As Dr. Phil says, no matter how thin you make a pancake it still has two sides. The good news/bad news sides of the dress pancake is that women are now not alone in dressing dilemmas or dressing faux pas. Women in the workplace used to be the sole target of inappropriate dress. Men got a pass. Today, men can dress as inappropriately in the workplace as women may be tempted to dress. Wouldn’t it be great if both elevated their dress rather than subjugated good taste to what is poolside appropriate?
The bottom line is that you can’t decide whether or not you are dressed appropriately. Your bosses decide. The person who signs the paycheck needs to have the ability to decide what is appropriate in their workplace. If your client virtually signs your paycheck, then they decide. The problem is that often there is little conversation about the “rules”. This phenomenon is similar to billable hours. Somehow people are just supposed to know they increase as you ascend the ladder of success. You need to have a conversation and you need to have that conversation early, THIS IS HOW YOU USE COMMUNICATION to advance your career. If you have to ask yourself if something works as office dress, the answer is NO.
The standard unwritten rule is that you dress one step above your audience. Not ten steps. Which translated into our everyday world means not an Armani suit when your boss is wearing heaven forbid, Dockers? If Armani is one side of that thin pancake, casual dress is the other side. A tank top, a halter top, a strapless top is one step above what?
Summer is a season not a dress code. What happens to common sense when summer comes to the office? Summer does not invite or excuse anything that would not be accepted in the middle of winter. That includes too much skin, tattoos in many work places, and flip flops. I would expand the rules to forbid golf and Polo shirts. Because if you are wearing a Polo shirt, how can you change that when your boss or best client walks in wearing a sport coat?
The most effective strategy is to dress in layers. Yes, even in the summer. If you dress in layers you have options. You can always take off a layer to be more casual. But if you come to the office in a golf shirt, there is no way to step up your game. If you had come in a long sleeve shirt and jacket, you would have had many options. You could always take off your jacket, roll up your sleeves and you are good to go.
Men and women need to look at themselves in an honest mirror from head to foot. Your body is like the music in the car idling next to you at the stoplight. Just because that driver likes Lil Kim, do I have to listen to it?
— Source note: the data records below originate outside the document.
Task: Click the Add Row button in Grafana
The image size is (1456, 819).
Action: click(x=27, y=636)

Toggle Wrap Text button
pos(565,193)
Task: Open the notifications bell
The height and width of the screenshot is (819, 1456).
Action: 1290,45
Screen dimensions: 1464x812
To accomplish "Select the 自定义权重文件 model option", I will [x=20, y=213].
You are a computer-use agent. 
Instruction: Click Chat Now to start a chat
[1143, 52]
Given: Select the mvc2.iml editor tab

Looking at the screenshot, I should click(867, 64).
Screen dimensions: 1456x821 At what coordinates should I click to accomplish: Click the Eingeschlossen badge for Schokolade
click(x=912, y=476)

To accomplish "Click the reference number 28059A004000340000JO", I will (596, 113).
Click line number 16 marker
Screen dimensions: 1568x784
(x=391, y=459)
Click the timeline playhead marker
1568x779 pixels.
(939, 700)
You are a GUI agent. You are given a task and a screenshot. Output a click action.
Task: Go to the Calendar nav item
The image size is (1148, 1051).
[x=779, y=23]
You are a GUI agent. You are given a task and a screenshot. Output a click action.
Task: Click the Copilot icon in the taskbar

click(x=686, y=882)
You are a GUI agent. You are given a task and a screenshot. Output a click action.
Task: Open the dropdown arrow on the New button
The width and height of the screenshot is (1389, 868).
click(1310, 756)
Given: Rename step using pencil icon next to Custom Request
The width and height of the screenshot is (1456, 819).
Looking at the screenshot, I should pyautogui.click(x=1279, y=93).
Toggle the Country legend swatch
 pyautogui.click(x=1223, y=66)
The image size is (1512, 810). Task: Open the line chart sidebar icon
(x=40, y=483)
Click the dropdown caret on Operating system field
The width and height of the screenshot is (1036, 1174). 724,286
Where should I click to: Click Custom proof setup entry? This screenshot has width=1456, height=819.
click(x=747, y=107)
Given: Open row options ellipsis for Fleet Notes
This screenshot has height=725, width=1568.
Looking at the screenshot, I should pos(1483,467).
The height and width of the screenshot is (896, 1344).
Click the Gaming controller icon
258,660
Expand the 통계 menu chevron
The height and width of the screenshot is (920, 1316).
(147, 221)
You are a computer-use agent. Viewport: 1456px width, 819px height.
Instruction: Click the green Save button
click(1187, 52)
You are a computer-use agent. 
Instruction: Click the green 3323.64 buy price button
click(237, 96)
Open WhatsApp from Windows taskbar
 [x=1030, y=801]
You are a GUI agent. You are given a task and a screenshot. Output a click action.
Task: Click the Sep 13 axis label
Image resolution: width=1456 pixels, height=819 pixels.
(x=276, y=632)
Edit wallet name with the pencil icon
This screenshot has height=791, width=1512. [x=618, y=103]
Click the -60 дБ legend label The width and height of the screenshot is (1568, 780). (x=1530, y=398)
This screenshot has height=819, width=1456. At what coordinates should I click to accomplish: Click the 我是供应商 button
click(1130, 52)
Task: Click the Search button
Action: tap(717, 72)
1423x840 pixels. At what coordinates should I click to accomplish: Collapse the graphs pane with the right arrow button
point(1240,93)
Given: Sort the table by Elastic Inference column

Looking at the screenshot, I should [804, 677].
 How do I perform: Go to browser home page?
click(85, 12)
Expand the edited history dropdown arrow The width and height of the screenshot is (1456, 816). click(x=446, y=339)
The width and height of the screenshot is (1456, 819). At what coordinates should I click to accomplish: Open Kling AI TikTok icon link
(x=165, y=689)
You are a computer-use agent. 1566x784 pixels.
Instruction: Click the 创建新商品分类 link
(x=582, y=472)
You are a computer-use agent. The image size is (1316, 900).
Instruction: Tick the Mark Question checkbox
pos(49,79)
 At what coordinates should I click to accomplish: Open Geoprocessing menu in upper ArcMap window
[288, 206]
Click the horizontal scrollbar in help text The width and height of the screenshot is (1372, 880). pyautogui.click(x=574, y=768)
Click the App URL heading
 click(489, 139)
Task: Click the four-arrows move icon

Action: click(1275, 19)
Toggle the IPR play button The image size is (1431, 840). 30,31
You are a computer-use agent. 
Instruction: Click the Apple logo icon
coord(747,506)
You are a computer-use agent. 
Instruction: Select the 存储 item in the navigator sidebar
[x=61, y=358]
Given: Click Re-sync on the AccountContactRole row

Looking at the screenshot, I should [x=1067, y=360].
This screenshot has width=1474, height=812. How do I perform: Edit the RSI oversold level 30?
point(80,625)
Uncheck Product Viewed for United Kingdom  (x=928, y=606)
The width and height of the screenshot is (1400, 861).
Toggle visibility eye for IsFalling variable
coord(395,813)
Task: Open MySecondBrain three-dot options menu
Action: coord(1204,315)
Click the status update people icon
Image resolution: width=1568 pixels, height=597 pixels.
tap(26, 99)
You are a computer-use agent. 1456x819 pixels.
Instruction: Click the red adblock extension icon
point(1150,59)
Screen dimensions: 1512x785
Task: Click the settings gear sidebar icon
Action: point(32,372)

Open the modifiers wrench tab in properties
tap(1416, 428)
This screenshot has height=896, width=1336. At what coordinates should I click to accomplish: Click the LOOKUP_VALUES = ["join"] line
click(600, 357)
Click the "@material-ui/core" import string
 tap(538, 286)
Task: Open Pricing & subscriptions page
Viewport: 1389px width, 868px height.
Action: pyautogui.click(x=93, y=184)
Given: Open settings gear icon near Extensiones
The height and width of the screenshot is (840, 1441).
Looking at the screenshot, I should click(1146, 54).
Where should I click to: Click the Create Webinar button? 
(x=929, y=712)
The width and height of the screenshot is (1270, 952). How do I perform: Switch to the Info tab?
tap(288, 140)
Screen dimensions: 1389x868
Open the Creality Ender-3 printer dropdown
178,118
Just because you like to expose skin, does that mean I have to look at it in the workplace?
It is a challenge to legislate good taste. One person can wear open toed shoes, with a pedicure of course. Another person with chipped polish, not so good. Dress is a way for you to standout. It is not about dress. It is about your ability to make good decisions. To be strategic rather than tactical, even in your clothes. Just because the weather gets above 80 degrees does not mean you stop protecting your value. Summer is a season, not a dress code.